(SELECTED TEXT):
------------------------------

The Mission of Cheaper Than Dirt!'s blog, The Shooter's Log, is to provide information—not opinions—to our customers and the shooting community. We want you, our readers, to be able to make informed decisions. The information provided here does not represent the views of Cheaper Than Dirt!

Comments (272)

  1. I used to argue this with people who repeated rumor & myth. I have never seen an AR chambered for true 223, and I wish there was. Think about it: every AR is 5 56, but nearly all ammo is 223. You get the option of shooting either, but at a cost of wasted potential. I would prefer an AR that uses the full potential of the 223. Mine are now Wylde, but even that is a compromise.

    As for the misleading marketing, I just tell people that ammo marked as both is actually 223. Rifles marked as both are 5.56.

  2. Just purchased S&W MP 15 Sport II 5.56
    The barrel has 223 etched near the muzzle. Can I safely fire 5.56x45mm rounds in this weapon???

  3. So I recently bought my first AR, I wanted a 5.56 chambered rifle but got a Match Target .223 because I got a good deal. Might be a stupid question but can I just replace my bolt carrier with a 5.56 bolt carrier and start shooting 5.56 or are there more changes I would need to make?

    1. NO.! First, the problem is not the bolt. The 5.56 chamber has a longer throat which allows for the longer bullets that are usually loaded in the NATO ammo. Second, the BCG you would end up with won’t be any stronger than the match grade BCG you already have. Third, the BCG you have was specifically fitted to our barreled action to get “target-match grade” accuracy. Replacing it will ruin that matchup without gaining any benefit. Fourth, the only reason to shoot the 5.56 ammo is because you have access to economical qualities of it.

------------------------------

(EXERCISE INPUTS):
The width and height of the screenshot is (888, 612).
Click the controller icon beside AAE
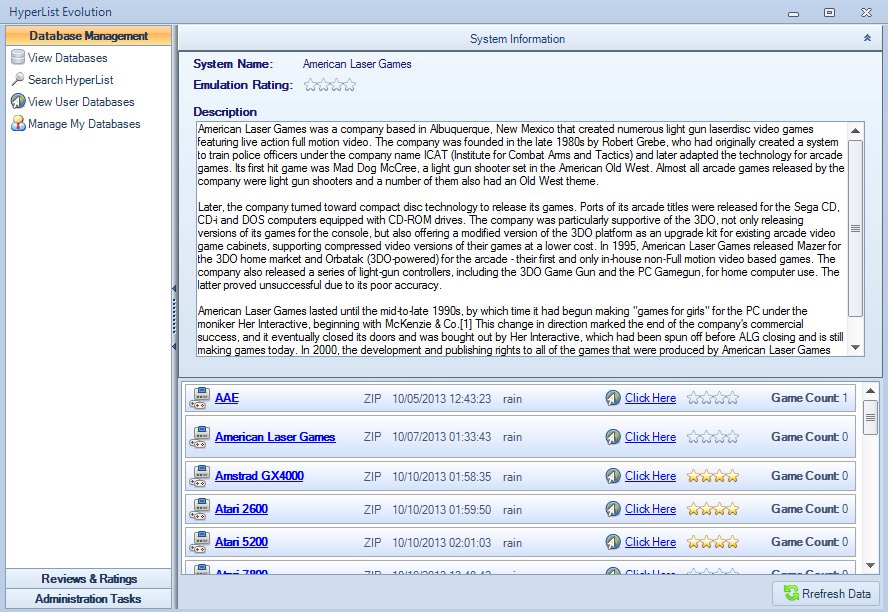199,398
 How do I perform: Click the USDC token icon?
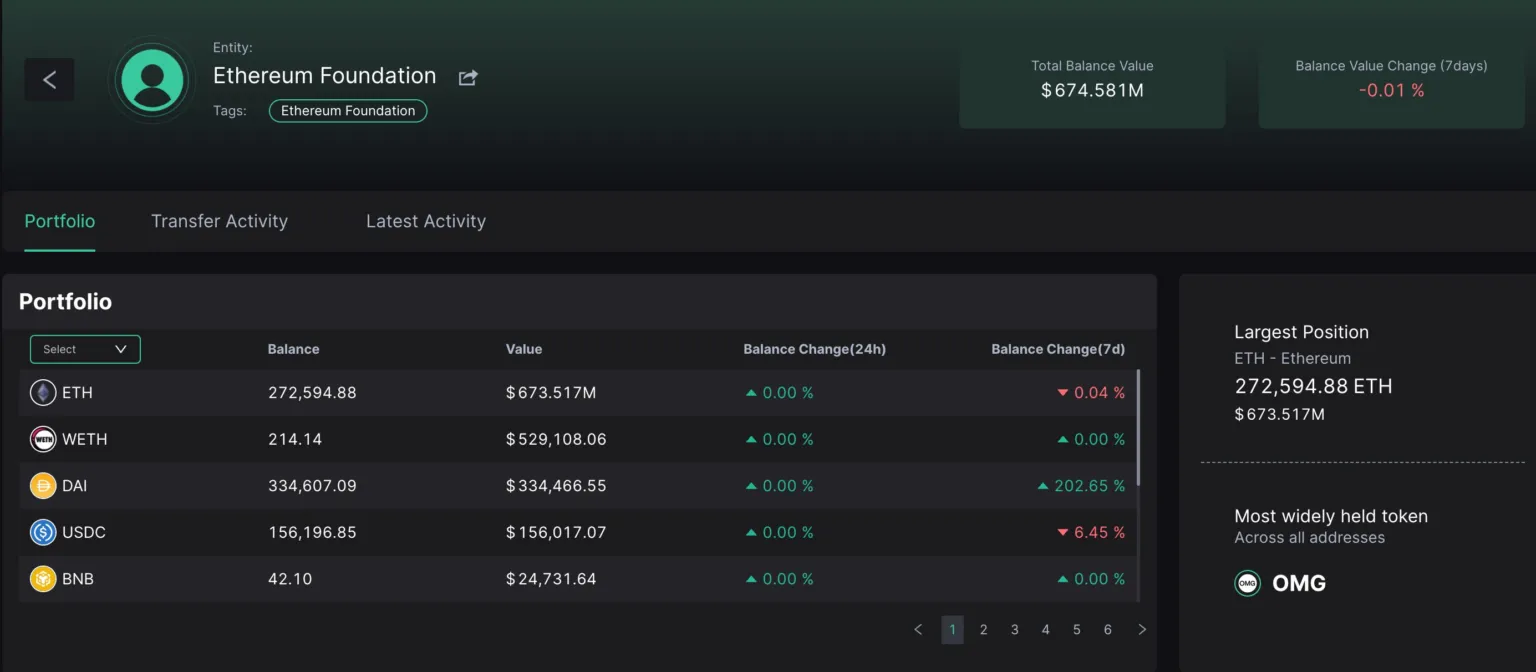[x=43, y=532]
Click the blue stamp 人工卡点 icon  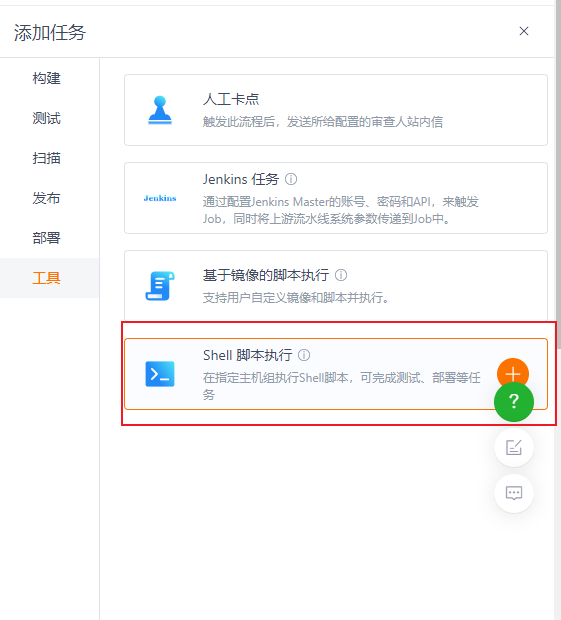pos(160,110)
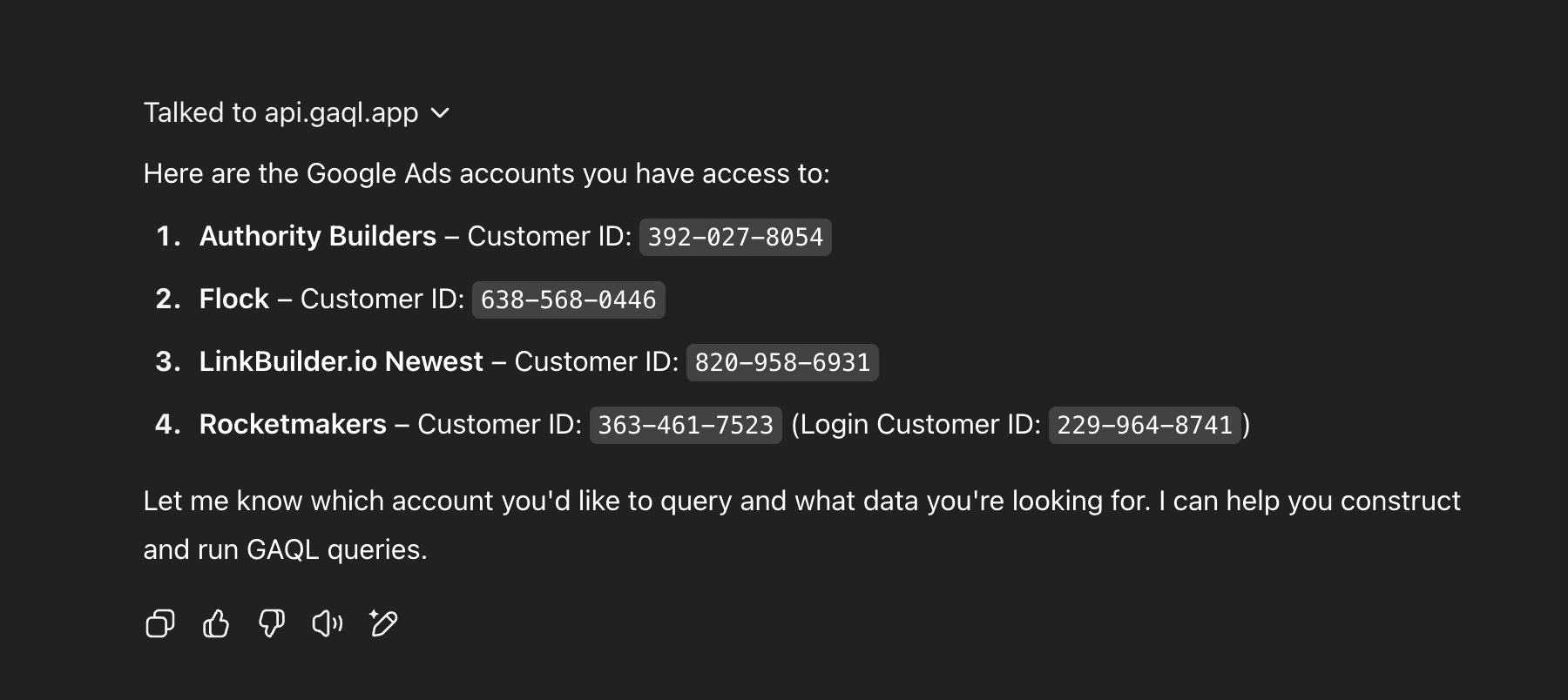Select the LinkBuilder.io Newest account name
This screenshot has height=700, width=1568.
click(x=341, y=361)
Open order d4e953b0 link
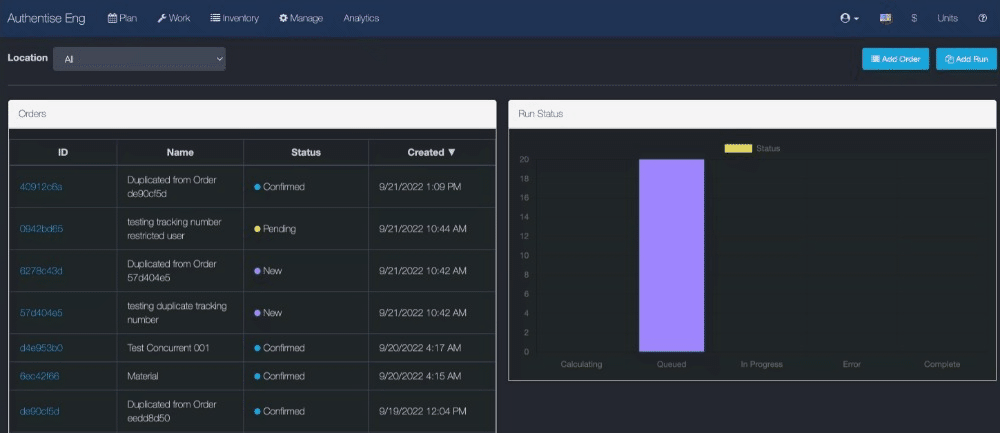 pyautogui.click(x=41, y=348)
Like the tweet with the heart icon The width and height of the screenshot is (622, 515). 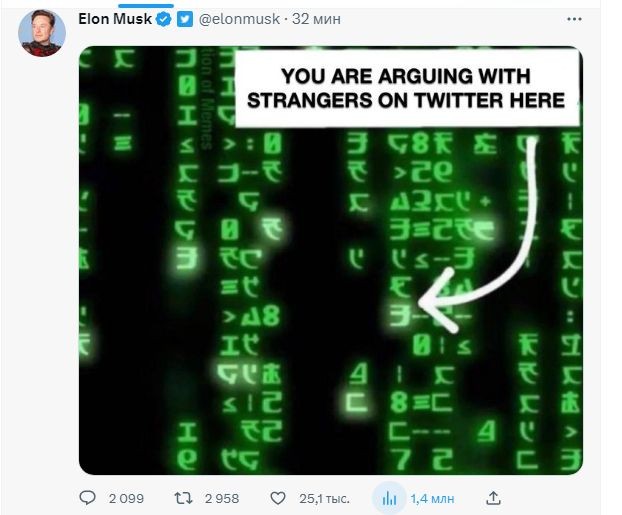click(x=280, y=497)
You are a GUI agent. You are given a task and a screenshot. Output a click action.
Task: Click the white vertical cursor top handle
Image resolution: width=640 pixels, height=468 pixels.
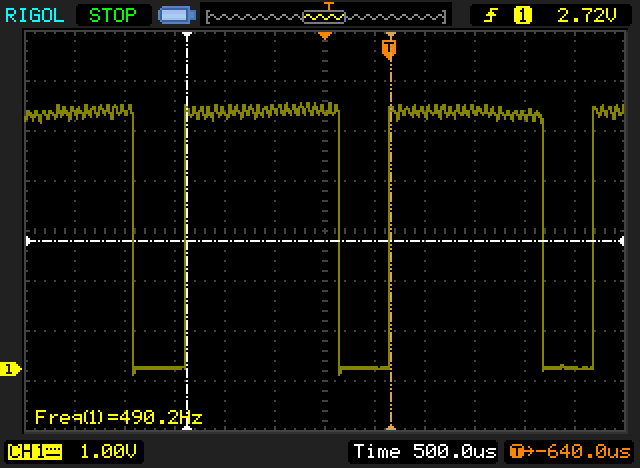coord(187,35)
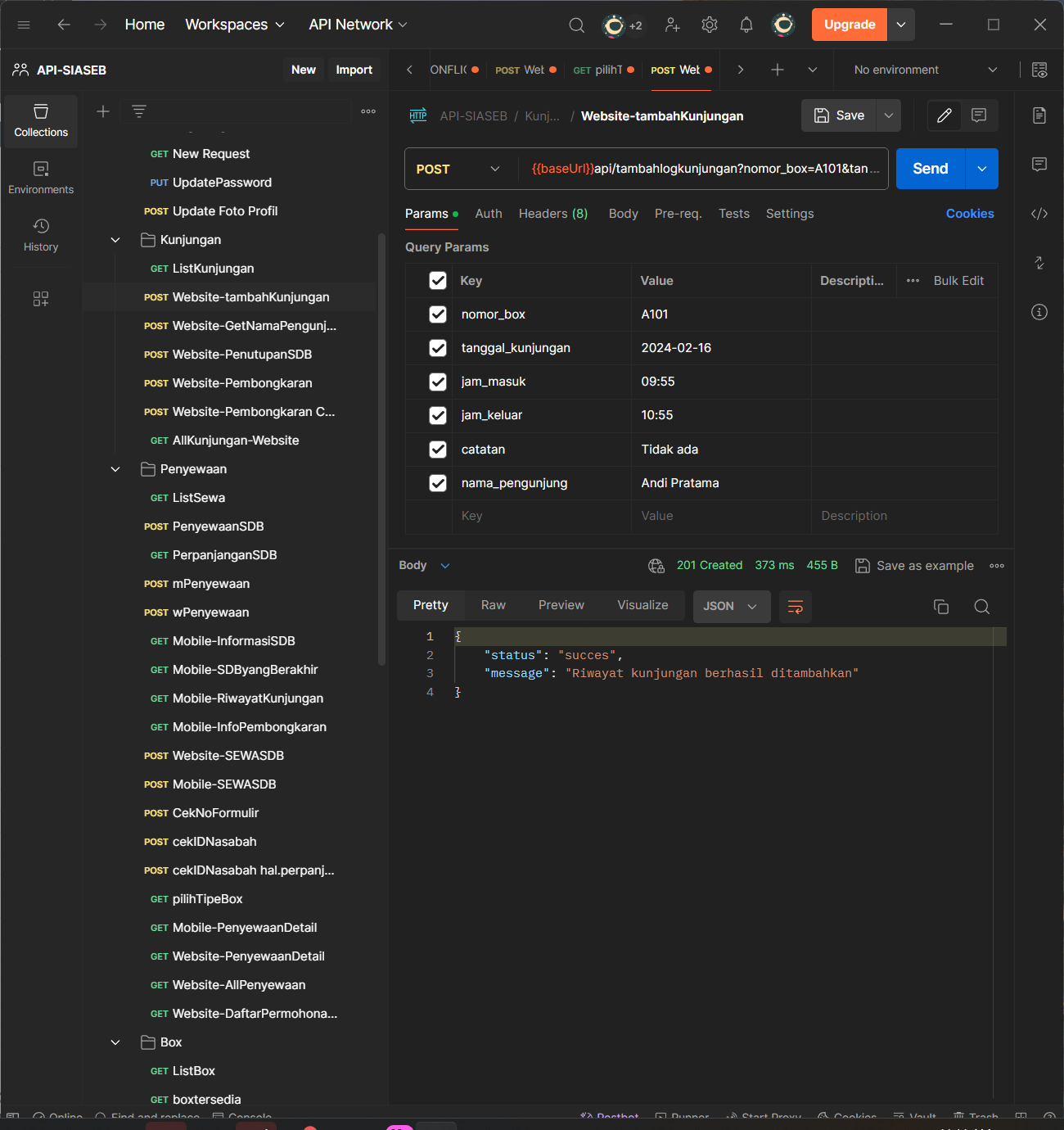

------------------------------

(INSTRUCTION A): Copy the rows from their start through the line containing "[x=43, y=532]", inclusive, and omit the pictures.
(INSTRUCTION B): Continue the blog comments on .223 and 5.56 rifle chambers from the point where they stop.

(FINAL ANSWER A):
The width and height of the screenshot is (888, 612).
Click the controller icon beside AAE
199,398
 How do I perform: Click the USDC token icon?
[x=43, y=532]

(FINAL ANSWER B):
  4. Hey I just bought a Remington ar556 and it says I can spit both so my question is since it’s an ar556 does it shoot 556 or 223s or both

    1. I do not know of a Remington 556. I am guessing you meant Ruger 556. If that is the case, yes it will shoot either .223 Remington or 5.56 NATO. ~Dave Dolbee

  5. “There are no differences between the specifications for 5.56 and .223 Remington brass.”

    I have to question the validity of this statement. Every thing that I’ve read states that NATO 5.56 brass cases are thicker in the case wall, perhaps specifically to withstand the rigors of being fired thru belt fed weapons. NATO 7.62X51 ball cases are also thicker in the case wall.

    Reloaders are specifically cautioned, in publications, to never put the same powder load in a NATO case that they may have worked up in a load for .223 or .308 cases as that would or could result in a catastrophic event.

    1. Interesting comment. It is also contrary to anything else I have heard or been able to find out with my own research. So I have to ask you to prove it. Back up your comment with some supporting documentation, or at least some links to reputable publications that show support to your opinion.

    2. Hitler disarmed the German Jews or any Jew in Germany. I’ve never read anything addressing the disarmament of Aryan Germans. He may also have disarmed Catholics and homosexuals, whom he imprisoned, but I have no knowledge of that. I believe he enacted a death penalty for any Jew found with a firearm.

  6. Here is the actual math between caliber – millimeter and vice versa.
    Calibers are generally described in hundreths and thousanths of an inch (i.e. 30 cal, 50 cal, .223, .265 etc)
    The standard conversion accepted throughout the world is 1 inch = 2.54cm where 2.54cm = 25.4mm because there are 10mm in 1cm.
    (i.e. 30 cal = 30/100 or .30 of an inch further if you multiply this by 25.4 you obtain the result of 7.62)
    Regarding ammunition some of these expressions do get truncated.
    Here is the odd thing about all this: .22 directly converts as 5.588 and .223 as 5.6642. If you work this in reverse 5.56 directly converts to 0.2189 which when rounded is .22 or 22 caliber. To the articles point 0.004 inches or 4 ten thousanths of an inch may be imperceptible to the human eye but where chambers and cup pressures are concerned these differences are great. The chamber is designed to keep the cartridge from expanding and even at 0.004 of an inch it makes a great difference.

  7. My AR has the chamber size stamped on the barrel (5.56 NATO 1:8). I don’t know if all manufacturers do that or just mine. That is confirmation in my mind as to the size.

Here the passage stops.